Activations do not need to be saved. They are transient, created during the forward pass and consumed during the backward pass within a single step.

The bf16 model copy does not need to be saved. It is deterministically derived from the fp32 master weights by casting.

Checkpoint Size

The dominant cost is model parameters + optimizer states. For AdamW in mixed precision:

\[\text{Checkpoint size} \approx 4P + 8P = 12P \text{ bytes}\]

For a 7B model, that’s ~84 GB per checkpoint. A 70B model produces ~840 GB checkpoints. At typical save frequencies (every few hundred steps), this accumulates quickly — a 70B training run saving every 500 steps for 100K steps produces ~168 TB of checkpoints if none are pruned.

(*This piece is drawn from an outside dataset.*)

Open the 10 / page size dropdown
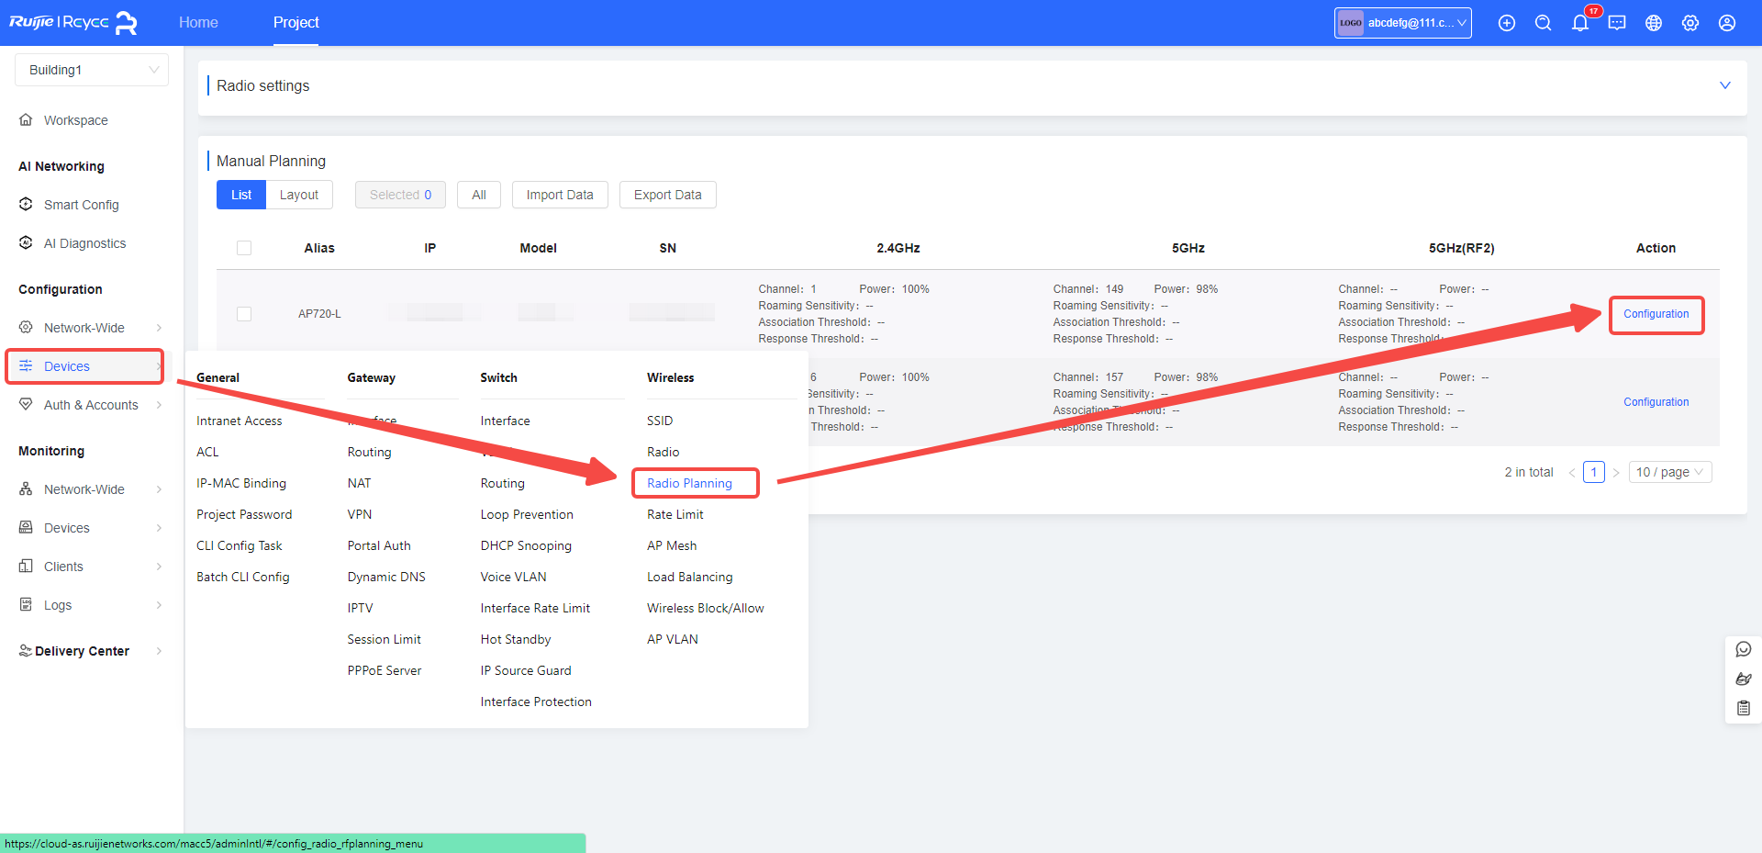Image resolution: width=1762 pixels, height=853 pixels. (1669, 472)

Strategies to Reduce Checkpoint Cost

Async checkpointing. Saving 84 GB to networked storage (e.g., NFS, S3) can take minutes. Synchronous saves stall training. Modern frameworks (PyTorch’s torch.distributed.checkpoint, DeepSpeed) copy the state to CPU memory asynchronously and write to disk in a background thread, overlapping I/O with the next training step.

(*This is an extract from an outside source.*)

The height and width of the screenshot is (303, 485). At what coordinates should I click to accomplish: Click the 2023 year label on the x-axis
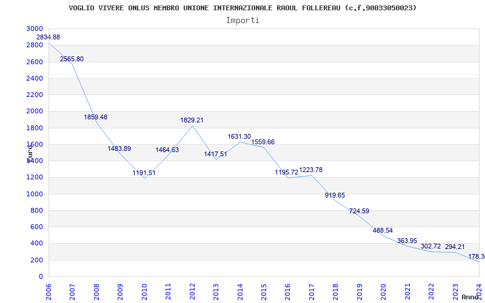point(455,290)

Sharded checkpointing. With data or model parallelism, each GPU saves only its own shard of the state. This parallelizes the I/O across all nodes and avoids gathering the full state onto a single machine. The downside is that loading requires the same parallelism configuration — resharding is needed if you change the number of GPUs.

Save only what changed. Some systems support incremental or delta checkpoints, saving only the difference from the previous checkpoint. This is most useful when checkpoints are frequent and the model changes slowly between saves.

Pruning old checkpoints. Keep the last \(k\) checkpoints and delete older ones. Optionally keep “milestone” checkpoints at longer intervals (e.g., every 10K steps) for evaluation or fallback.